This article is Tax Professional approved Group

If your small business processes lots of debit or credit card payments, you will receive a copy of 1099-K in the mail from your payment settlement entity (Stripe, PayPal, Amazon Payments, etc.).

If you got one, it means the IRS did too, and it means your payment settlement entity (a fancy way of saying payment processor) has started reporting your card payments to the IRS.

Payment settlement entities (PSEs) have to file Form 1099-K (and send you a copy) by January 31st if you received:

  • gross card payments that exceeded $20,000 over the last calendar year, and
  • more than 200 payment card transactions

You won’t receive a 1099-K if both aren’t true.

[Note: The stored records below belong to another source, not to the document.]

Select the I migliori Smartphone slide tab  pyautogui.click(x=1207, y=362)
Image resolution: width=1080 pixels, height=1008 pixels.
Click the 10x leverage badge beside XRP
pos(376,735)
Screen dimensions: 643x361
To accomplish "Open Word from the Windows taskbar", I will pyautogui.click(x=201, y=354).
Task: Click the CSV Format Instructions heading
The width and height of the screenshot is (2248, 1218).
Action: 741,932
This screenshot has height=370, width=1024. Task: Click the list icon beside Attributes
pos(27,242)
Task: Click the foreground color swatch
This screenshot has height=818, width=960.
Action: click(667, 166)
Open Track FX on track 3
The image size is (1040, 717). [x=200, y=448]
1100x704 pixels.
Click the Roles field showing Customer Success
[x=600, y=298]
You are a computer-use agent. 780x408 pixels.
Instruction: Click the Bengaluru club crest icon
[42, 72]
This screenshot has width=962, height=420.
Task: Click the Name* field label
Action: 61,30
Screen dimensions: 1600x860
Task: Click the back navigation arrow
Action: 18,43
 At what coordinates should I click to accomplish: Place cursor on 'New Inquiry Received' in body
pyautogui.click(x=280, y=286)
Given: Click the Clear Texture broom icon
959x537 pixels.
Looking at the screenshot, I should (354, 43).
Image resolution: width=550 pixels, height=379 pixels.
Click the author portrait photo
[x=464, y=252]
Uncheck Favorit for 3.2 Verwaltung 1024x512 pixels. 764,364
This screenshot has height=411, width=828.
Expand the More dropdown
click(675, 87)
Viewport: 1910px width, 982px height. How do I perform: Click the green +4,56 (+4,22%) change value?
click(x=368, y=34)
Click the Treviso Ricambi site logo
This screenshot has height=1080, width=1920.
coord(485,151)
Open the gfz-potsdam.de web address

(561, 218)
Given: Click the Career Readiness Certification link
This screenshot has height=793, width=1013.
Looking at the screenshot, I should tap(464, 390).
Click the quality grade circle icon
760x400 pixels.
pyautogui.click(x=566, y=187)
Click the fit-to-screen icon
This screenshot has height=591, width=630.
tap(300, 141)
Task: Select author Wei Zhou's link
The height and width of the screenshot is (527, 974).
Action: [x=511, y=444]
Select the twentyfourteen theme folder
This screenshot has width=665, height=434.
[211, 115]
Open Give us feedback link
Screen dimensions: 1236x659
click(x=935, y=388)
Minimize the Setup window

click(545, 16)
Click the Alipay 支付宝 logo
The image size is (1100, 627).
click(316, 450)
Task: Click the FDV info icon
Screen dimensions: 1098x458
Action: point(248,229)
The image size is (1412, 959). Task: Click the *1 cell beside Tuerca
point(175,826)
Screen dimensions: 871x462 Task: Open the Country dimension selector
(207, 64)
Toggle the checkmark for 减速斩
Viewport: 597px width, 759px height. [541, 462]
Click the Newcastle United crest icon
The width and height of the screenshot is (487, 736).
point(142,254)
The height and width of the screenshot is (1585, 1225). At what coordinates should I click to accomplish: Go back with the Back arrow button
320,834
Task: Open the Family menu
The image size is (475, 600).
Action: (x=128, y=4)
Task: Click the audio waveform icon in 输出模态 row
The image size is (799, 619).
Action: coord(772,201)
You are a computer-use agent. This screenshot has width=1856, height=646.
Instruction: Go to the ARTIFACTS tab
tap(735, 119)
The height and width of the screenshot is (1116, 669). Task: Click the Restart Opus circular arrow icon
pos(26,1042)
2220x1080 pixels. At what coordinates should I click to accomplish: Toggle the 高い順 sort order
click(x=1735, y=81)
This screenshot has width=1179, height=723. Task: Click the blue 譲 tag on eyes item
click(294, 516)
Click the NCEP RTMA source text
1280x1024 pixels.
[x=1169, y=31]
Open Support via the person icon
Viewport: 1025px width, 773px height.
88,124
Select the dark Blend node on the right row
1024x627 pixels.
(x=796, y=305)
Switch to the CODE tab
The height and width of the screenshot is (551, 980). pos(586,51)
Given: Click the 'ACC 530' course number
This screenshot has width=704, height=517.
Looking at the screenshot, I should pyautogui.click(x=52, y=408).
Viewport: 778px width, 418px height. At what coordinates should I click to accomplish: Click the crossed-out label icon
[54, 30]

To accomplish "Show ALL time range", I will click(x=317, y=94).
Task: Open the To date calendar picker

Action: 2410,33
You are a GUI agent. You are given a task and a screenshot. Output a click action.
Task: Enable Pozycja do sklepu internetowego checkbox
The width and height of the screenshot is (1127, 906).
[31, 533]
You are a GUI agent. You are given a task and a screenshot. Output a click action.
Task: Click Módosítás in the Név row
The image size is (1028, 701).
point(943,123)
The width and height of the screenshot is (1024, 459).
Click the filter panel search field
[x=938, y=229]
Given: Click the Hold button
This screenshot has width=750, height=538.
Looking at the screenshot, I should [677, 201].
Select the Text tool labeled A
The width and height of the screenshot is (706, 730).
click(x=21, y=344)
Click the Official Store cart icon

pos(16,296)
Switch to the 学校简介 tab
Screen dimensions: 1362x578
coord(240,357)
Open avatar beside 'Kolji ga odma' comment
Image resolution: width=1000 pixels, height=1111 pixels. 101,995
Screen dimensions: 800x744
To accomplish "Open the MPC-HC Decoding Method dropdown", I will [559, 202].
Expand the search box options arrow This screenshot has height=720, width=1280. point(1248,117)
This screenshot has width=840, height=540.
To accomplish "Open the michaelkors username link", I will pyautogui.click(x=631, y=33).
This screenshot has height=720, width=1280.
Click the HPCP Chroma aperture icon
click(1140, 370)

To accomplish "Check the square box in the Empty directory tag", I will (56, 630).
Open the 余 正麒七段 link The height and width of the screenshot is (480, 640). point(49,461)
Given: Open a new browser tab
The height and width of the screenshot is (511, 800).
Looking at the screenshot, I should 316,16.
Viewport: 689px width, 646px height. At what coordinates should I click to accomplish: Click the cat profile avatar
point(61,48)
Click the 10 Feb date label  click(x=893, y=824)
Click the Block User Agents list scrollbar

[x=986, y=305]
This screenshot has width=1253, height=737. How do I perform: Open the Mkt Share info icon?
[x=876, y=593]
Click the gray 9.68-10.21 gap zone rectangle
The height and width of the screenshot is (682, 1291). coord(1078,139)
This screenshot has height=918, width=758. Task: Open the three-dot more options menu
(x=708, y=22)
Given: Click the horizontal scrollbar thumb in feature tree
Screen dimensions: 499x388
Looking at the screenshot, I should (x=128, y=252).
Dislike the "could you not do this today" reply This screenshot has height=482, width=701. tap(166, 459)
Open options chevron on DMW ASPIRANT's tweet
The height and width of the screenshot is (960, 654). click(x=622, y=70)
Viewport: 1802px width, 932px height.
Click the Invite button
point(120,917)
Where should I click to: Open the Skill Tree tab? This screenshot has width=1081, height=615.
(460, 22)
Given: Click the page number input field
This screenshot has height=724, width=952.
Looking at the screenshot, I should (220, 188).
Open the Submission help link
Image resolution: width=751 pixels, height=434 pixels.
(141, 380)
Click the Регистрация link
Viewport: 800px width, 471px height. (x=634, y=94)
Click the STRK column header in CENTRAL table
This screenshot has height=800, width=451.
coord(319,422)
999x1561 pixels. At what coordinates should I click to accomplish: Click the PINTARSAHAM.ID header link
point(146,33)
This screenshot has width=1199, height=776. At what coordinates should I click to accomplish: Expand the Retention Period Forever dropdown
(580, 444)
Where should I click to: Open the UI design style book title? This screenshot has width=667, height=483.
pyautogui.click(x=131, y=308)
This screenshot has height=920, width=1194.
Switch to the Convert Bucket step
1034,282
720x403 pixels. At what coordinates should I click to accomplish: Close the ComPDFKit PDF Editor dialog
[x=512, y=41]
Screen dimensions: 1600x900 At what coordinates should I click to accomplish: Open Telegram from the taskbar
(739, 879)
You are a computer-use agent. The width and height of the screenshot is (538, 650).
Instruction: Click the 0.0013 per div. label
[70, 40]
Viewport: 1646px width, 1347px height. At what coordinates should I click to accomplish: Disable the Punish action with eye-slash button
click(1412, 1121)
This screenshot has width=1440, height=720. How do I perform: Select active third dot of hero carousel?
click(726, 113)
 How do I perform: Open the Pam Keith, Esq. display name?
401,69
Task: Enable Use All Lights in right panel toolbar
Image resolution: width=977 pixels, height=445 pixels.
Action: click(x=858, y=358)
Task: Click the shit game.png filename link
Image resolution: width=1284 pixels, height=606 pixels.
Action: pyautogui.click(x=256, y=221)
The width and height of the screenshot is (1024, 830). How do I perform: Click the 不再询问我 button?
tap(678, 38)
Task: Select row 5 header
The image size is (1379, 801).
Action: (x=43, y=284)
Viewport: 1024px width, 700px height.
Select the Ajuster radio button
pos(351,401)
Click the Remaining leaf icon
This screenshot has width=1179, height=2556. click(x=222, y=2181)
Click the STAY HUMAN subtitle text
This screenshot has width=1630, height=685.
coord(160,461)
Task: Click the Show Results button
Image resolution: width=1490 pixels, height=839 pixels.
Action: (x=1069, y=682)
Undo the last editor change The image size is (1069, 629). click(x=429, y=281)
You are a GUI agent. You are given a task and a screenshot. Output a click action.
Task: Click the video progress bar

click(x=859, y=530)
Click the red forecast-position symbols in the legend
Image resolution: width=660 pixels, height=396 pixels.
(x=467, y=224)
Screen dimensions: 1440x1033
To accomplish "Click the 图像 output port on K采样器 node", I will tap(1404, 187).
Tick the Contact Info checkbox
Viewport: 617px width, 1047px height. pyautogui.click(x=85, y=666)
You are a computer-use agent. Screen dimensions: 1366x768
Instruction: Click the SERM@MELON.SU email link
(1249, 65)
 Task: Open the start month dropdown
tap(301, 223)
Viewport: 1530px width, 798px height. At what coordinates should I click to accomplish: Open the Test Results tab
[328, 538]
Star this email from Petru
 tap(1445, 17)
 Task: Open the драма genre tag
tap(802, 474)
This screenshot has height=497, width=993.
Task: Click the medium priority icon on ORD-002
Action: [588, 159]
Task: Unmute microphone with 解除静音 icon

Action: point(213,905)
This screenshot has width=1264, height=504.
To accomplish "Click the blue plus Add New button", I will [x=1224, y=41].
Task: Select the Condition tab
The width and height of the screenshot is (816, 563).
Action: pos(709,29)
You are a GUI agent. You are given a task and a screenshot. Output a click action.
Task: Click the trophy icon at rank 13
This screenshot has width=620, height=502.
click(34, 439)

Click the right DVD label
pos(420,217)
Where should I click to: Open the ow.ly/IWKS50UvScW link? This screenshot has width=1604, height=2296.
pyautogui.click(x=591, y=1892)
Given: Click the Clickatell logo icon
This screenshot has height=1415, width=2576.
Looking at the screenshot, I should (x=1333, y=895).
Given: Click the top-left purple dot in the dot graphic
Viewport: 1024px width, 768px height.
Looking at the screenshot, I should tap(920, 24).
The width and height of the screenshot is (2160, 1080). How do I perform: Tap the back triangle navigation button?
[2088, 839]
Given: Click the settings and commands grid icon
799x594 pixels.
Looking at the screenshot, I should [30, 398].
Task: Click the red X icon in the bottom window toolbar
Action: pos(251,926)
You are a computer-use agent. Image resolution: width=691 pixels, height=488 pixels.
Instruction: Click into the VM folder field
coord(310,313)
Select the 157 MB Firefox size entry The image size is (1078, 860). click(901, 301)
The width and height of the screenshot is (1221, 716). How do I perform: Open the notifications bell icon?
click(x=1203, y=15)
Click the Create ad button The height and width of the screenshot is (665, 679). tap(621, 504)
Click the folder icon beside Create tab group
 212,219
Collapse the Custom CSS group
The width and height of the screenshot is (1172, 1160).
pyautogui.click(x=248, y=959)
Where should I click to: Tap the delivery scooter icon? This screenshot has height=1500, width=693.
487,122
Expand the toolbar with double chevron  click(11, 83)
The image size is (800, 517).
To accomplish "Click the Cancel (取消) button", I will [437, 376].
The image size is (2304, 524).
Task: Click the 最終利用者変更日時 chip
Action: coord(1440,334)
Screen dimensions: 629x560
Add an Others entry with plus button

As part of the American Rescue Plan Act of 2021, these conditions are changing. Starting in 2022, the reporting threshold for 1099-K forms will be when gross card payments exceed $600.

What is 1099-K used for?

Form 1099-K is what’s called an informational return. It isn’t used to file your taxes—instead, it provides information to either complete your tax return or confirm the information reported.

Form 1099-K includes the gross amount of all reportable payment transactions made through your payment settlement entity.

It is mainly used for tax compliance. By ensuring that the numbers on 1099-K match the business income you’re reporting on your Schedule C, the IRS can confirm you’re accurately reporting your business activity on your income tax return.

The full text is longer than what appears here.